Tuesday, October 12, 2010

37 weeks and patient.

I am sitting here trying to let go, and enjoy the kicks. I want to enjoy this kicks that are just mine and hers. A special little conversation between mother and daughter. I want to feel her move and enjoy her presence. It is just an ordinary miracle, but the best miracle of all. It is these moments that our lives should be consumed by. It is these moments that are imprinted on our hearts and minds forever.

So to the mom inside of me who is worried that someone saw a booger in the boys' nose. To the mom who is worried that their nails were dirty when Grandma and Grandpa came to visit. To the mom that gets worried by other mom's who worry or are judgmental or competitive. To the mom who gets that nervous mom sweat when her kids act out. To the mom who is worried about dumb little things...

Remember these kicks. This is life. This is a miracle. This is what I should think about as I try to fall asleep tonight. Which I guess tonight I will be because this little one is giving me quite the heartburn.

Saturday, October 9, 2010

It kills you to see them grow up. But I guess it would kill you quicker if they didn't. ~Barbara Kingsolver, Animal Dreams

Heaven is Not Too Far Away

Needless to say as Tucker has been the first major loss in the boys' life we have been talking a lot about heaven. Heaven through a child's eyes although sad is magical.

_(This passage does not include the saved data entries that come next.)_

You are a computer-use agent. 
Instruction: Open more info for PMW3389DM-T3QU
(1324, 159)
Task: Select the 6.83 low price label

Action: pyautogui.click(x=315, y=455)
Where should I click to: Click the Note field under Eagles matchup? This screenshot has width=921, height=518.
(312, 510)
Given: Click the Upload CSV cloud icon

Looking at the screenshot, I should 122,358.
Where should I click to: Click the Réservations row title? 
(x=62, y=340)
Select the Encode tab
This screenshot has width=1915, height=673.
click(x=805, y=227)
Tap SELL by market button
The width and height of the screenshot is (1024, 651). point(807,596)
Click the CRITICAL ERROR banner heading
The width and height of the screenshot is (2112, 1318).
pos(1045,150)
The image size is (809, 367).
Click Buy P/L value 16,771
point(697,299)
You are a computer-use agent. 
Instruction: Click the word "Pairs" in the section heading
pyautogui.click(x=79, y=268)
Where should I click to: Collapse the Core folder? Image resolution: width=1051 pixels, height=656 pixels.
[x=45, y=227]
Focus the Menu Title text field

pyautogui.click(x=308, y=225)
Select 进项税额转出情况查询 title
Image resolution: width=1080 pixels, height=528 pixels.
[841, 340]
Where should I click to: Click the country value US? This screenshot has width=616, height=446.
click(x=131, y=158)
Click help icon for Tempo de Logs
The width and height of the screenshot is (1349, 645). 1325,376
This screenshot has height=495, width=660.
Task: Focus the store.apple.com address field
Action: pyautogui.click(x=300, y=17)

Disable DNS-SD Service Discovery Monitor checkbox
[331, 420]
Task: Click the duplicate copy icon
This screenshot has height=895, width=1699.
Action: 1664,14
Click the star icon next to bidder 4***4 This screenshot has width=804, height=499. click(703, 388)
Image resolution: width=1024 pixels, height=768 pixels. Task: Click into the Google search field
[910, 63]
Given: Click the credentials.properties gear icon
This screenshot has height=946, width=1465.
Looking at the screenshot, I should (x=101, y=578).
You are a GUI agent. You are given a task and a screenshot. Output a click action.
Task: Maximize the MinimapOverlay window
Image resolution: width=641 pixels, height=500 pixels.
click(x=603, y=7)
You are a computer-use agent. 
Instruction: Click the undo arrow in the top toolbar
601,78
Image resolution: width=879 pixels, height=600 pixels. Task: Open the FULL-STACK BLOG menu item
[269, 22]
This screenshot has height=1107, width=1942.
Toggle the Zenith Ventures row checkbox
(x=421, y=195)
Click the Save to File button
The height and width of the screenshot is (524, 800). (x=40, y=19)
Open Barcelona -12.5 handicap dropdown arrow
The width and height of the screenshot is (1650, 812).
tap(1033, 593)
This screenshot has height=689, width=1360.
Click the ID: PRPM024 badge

Here are some of the questions and observations of the boys'

Adam: "If we drive really fast and turn left then turn right - could we go there?"
Nathan: "Tucker barks really loud, I think I can still hear him"
Adam: (after I said we could get another dog) "I want to go to heaven and get a heaven dog"
Nathan: "I need to go feed him. He is hungry"
Adam: "His family is there."
Nathan: "It is like a dog park."

Friday, October 8, 2010

Goodbye


Tucker was welcomed into our home before Steve and I had kids. He bathed our house in a blanket of dog hair and love. He was the best home security system money could buy. He barked loud, but licked harder. He was a member of the family, he was the spirit of the family. He always knew when I was upset. He loved to kiss my pregnant belly, he loved to sleep beside the boys. The boys could take food from his mouth, ride on his back, pull on his fur, and he always come back for more. When I cried he pouted. When the boys cried he whined. When the boys fought he got in between them.

He was only sick for about 24 hours. We did not even get concerned enough to take him to the vet. I arrived home from work. He greeted me with tail waggin' love. He laid down on the floor. The boys were upstairs with Dad, who was putting them to bed. Tucker curled up next to me as I rubbed his belly. He leaned up and kissed my nose, then took his last breath. It was the biggest shock. He was happy up until the end. He was not in pain. We should all be so lucky to go in the arms of the person that loves us the most.

I was stressed about the loud barking and the dog hair, but I would give almost anything to hear that bark again and to be coated in his hair. He showed us unconditional love. He taught me to control my temper. He will be missed and loved forever.